Четверо людей собрались в вышней горнице тесноватой, хоть и высокой, на четыре жила рубленой хоромины, отколе сквозь крохотные оконца проглядывали по-за стеною крытые соломой и дранью кровли Занеглименья и куда глухо доносило упорный перестук топоров, стон и звяк металла, буханье, ржанье и гомон. Город жил, рос, ковал, торговал и строил, воздвигая все новые и новые, белеющие свежим лесом хоромины, и уже боярские дворы выплескивало за стены Кремника, на торговый и ремественный Подол, а кузни отодвигались подале, на тверскую дорогу.
Четыре человека сидят на лавках у простого тесаного стола, застланного суровою, на восемь подножек тканого, узорного холста скатертью. На тесаных стенах покоя голо, зато дивно богат иконостас в красном углу, где глаз знатока поразили бы сразу большие и малые образа византийских, суздальских, тверских и новогородских писем, пред коими на серебряных цепях теплилась дорогая лампада из синего иноземного стекла, привезенная из земли веницейской.

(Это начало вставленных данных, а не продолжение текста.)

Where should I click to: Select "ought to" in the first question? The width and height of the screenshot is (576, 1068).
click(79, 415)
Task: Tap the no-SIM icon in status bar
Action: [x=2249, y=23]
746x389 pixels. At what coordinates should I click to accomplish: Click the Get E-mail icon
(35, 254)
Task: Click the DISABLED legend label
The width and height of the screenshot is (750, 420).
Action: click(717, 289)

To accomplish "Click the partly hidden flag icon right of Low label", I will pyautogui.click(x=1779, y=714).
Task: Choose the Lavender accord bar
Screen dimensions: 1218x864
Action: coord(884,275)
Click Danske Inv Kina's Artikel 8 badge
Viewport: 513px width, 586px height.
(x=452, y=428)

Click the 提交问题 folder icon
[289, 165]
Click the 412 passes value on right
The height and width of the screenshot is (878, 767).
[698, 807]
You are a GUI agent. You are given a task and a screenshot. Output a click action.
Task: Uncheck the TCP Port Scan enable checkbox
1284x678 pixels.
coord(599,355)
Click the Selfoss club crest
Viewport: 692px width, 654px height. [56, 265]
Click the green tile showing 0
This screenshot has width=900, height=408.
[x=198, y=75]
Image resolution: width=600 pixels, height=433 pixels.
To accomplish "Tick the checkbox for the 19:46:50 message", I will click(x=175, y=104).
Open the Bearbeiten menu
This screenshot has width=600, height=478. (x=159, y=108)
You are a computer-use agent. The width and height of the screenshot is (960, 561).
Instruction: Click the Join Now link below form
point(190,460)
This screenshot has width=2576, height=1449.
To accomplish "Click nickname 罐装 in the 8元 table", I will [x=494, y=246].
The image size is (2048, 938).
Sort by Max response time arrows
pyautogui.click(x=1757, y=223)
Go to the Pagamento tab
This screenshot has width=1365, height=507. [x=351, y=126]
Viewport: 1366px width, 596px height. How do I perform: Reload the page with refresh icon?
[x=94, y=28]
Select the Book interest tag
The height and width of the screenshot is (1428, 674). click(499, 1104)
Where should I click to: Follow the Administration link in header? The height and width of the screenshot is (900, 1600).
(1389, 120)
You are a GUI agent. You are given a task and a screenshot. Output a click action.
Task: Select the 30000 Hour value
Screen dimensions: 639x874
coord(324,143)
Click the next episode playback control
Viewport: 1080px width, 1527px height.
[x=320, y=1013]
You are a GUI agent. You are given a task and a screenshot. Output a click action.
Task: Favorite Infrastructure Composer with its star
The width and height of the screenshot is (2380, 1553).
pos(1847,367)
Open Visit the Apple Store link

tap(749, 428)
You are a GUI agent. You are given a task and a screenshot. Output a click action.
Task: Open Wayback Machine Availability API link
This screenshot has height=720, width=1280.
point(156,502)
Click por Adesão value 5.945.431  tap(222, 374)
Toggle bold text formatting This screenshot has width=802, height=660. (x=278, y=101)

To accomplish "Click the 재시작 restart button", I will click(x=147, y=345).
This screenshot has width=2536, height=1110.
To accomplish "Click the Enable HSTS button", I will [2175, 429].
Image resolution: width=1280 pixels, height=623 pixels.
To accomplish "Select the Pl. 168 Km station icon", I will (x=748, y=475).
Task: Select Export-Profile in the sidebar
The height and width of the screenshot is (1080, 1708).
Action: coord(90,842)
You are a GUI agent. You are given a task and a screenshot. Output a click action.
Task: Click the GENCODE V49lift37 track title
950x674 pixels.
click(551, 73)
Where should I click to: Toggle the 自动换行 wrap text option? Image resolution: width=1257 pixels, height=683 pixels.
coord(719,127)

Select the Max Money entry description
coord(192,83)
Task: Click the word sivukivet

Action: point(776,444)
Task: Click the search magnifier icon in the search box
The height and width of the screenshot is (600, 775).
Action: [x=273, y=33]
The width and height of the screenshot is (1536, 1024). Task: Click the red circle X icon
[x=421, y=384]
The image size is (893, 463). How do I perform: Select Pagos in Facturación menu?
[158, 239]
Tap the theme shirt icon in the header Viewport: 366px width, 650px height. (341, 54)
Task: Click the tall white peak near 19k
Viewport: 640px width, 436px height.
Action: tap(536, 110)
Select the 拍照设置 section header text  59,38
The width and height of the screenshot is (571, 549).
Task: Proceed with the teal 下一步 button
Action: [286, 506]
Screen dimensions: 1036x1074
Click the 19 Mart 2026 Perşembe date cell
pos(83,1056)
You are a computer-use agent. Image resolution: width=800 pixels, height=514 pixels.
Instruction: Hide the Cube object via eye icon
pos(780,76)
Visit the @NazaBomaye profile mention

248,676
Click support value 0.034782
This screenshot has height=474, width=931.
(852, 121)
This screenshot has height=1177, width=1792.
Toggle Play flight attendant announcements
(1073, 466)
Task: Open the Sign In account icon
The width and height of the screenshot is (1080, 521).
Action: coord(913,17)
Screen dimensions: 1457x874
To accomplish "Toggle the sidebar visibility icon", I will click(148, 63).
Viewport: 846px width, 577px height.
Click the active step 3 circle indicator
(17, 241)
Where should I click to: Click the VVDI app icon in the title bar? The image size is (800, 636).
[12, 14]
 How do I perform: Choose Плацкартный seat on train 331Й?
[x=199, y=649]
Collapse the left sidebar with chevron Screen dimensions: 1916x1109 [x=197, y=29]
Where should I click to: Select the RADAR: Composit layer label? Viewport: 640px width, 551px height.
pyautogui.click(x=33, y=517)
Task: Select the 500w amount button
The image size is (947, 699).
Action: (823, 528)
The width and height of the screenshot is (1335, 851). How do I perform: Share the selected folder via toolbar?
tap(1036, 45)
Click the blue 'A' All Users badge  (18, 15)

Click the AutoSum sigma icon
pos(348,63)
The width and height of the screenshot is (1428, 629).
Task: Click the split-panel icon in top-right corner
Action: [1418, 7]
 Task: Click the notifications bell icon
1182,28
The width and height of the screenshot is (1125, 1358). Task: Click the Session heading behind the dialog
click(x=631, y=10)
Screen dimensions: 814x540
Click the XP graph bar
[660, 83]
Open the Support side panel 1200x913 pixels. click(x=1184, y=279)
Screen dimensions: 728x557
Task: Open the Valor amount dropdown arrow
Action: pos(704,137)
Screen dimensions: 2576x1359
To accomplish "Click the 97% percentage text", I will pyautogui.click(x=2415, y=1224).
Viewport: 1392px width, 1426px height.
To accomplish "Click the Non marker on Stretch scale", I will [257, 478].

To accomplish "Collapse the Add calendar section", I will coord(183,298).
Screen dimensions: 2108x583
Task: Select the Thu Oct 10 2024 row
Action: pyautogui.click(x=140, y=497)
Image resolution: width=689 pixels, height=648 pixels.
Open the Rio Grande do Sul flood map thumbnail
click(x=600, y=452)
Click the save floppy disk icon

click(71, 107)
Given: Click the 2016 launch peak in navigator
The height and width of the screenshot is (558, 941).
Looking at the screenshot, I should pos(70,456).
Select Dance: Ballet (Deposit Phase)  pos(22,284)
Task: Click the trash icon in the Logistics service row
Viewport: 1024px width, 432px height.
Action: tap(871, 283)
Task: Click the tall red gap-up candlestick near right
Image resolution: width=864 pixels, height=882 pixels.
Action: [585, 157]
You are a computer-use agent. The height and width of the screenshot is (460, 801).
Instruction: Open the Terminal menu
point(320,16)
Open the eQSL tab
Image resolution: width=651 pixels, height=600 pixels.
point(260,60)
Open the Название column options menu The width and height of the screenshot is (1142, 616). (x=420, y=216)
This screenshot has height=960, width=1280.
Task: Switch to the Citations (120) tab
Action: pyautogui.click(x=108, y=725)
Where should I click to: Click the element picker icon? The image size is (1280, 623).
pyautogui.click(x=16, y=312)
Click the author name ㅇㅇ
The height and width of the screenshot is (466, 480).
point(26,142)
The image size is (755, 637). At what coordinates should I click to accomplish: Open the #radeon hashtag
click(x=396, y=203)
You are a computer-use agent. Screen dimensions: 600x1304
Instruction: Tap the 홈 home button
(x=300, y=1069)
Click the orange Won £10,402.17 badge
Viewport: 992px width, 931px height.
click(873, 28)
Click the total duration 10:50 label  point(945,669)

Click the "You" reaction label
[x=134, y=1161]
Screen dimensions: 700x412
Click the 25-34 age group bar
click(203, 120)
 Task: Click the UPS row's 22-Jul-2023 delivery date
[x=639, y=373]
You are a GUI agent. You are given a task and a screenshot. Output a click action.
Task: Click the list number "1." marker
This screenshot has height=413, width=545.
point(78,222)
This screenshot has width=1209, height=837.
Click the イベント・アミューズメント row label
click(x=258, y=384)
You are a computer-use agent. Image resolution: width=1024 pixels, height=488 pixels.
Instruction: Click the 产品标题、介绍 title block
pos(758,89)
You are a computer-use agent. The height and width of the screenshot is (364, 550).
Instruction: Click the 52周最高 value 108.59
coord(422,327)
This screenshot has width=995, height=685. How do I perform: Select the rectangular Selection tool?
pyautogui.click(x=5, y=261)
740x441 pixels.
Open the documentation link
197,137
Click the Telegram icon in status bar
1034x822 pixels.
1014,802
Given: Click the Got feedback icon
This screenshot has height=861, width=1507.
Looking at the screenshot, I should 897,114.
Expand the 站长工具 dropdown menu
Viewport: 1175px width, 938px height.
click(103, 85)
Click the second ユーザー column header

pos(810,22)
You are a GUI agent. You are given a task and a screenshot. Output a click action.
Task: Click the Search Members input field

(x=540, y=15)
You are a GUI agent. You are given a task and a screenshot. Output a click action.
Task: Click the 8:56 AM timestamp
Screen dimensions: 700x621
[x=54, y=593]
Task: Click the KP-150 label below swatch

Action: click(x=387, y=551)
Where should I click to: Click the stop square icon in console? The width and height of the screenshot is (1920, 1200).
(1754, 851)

В горнице, по зимам согреваемой горячим воздухом снизу, чисто и сухо. Теплый ветерок вливает в отодвинутые оконницы. Четыре человека за столом разоблачились от верхнего платья. Двое из них сидят в светлых подрясниках, один в палевом, другой в тускло-лиловом. У того, что в палевом, черноволосого, тронутого по вискам и по середине волнистой бороды сединою, на груди золотой крест – знак высшей власти церковной. Двое других тоже в домашнем облачении. Один – молодой, русокудрый – в шелковом долгом распашном сарафане сверх белой рубахи с вышитою золотом грудью. Другой – согбенный, но со все еще пышною полуседою гривой вьющихся волос и пронзительным, слегка как бы вогнутым ликом в паутине мелких морщин – одет в домашний легкий серополотняный зипун с твердыми, шитыми серебром наручами, отделанный по краю одною лишь тонкою крученою темно-синею нитью.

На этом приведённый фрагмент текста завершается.